Recuerdo una ocasión en que había menos gente que de costumbre haciendo cola frente al chiringuito y llegó el dueño, un tipo gordo y calvo. Ella dijo que iba a no sé dónde rápido y comenzó z quitarse allí mismo el mandilón negro para ponerse el abrigo. Era un gesto totalmente normal, pero me sorprendí a mí mismo más pendiente de sus gestos que de su cuerpo, reconociendo, y por primera vez no sólo con la mente, que es más gratificante encontrar armonía que deseo. Luego la vi alejarse y cuando me di cuenta de que la estaba mirando con demasiado descaro traté de volver a la realidad de aquella pobre locomotora falsa que sólo asaba castañas, pero los demás, los otros tres o cuatro clientes que esperaban, miraban en la misma dirección que yo.
En ese mismo sentido, aún guardo otro recuerdo de ella.
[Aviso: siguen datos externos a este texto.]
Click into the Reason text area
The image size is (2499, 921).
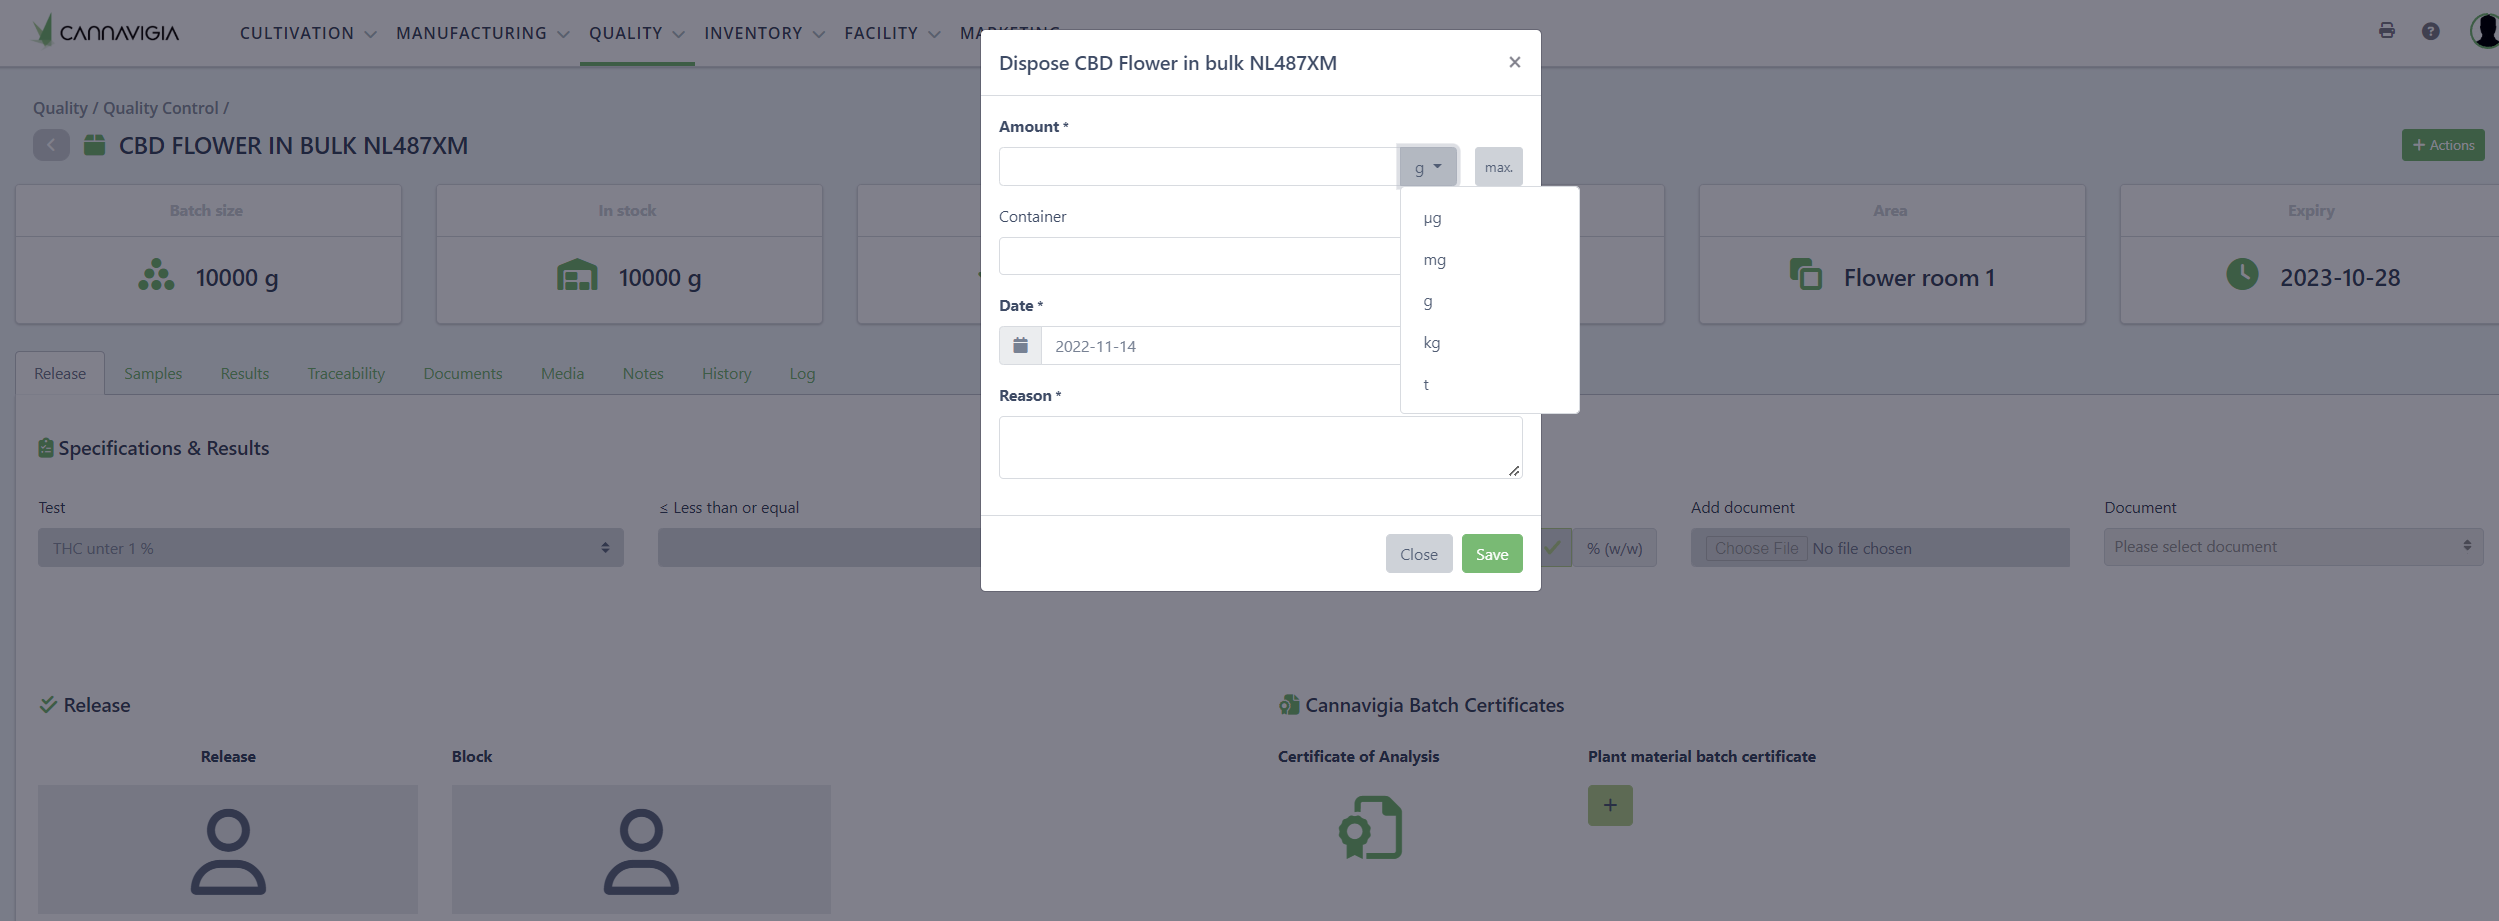point(1259,447)
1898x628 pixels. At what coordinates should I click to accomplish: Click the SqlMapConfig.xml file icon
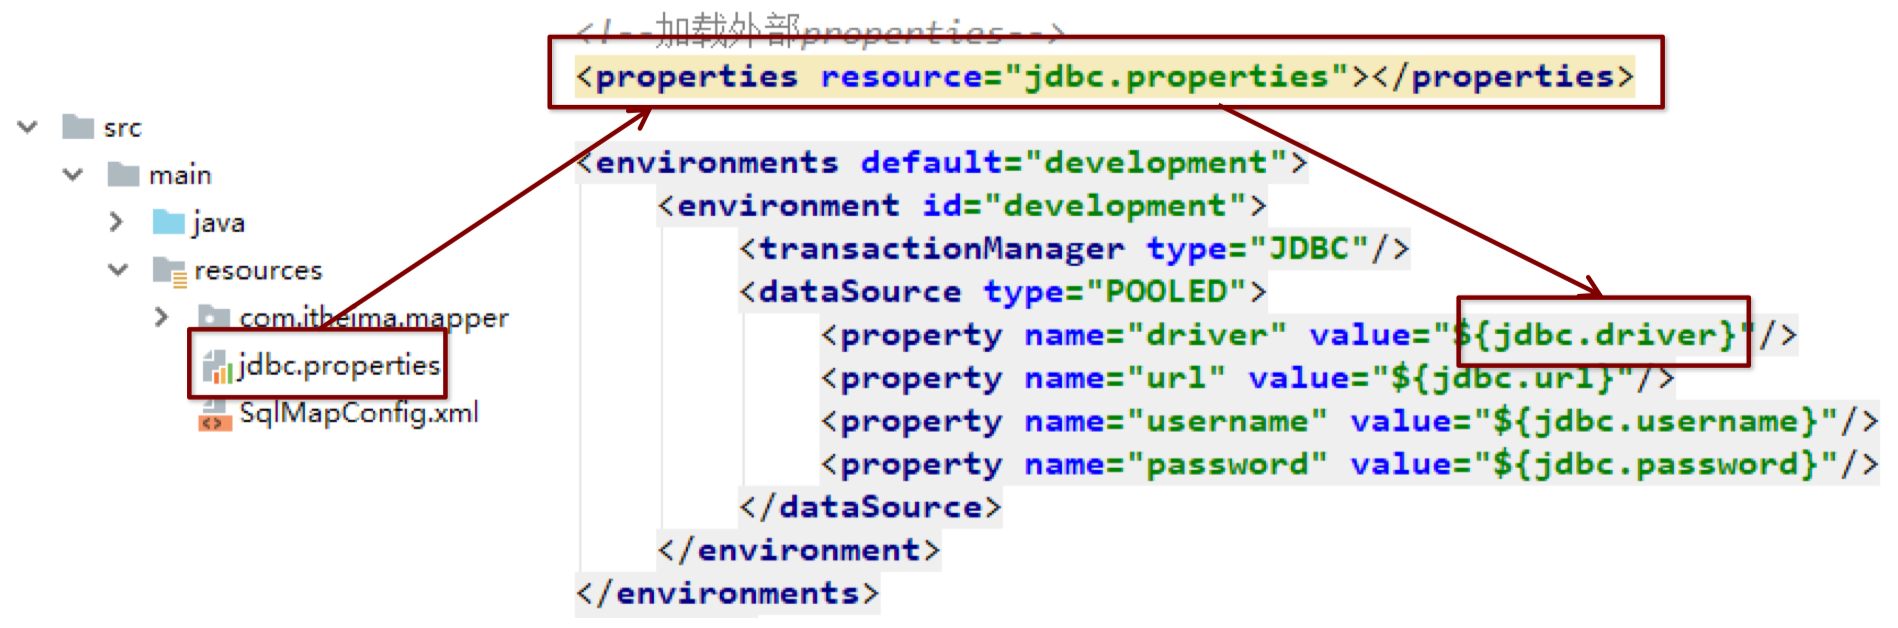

Fue la tarde del día de Nochebuena, de risas y familias paseando bajo el frío. Aquella tarde hacía demasiado frío para pensar en otra cosa que no fuese taparse la nariz y guardar las manos en los bolsillos.
Media docena de transeúntes hacíamos cola para surtirnos de castañas asadas y alguien, un hombre ni demasiado joven ni demasiado viejo, un hombre que podría englobarlos a todos en la indefinición de sus rasgos, le dijo una procacidad a la muchacha. Ella ni siquiera se inmutó. Se limitó a envolver las castañas en una hoja de periódico y a esperar el pago. Pero los demás lo debimos mirar de tal modo que el hombre se retiró a toda prisa, mirando al suelo, sin recoger siquiera lo que había pedido.
Lo habíamos sorprendido escupiendo en la pila del agua bendita.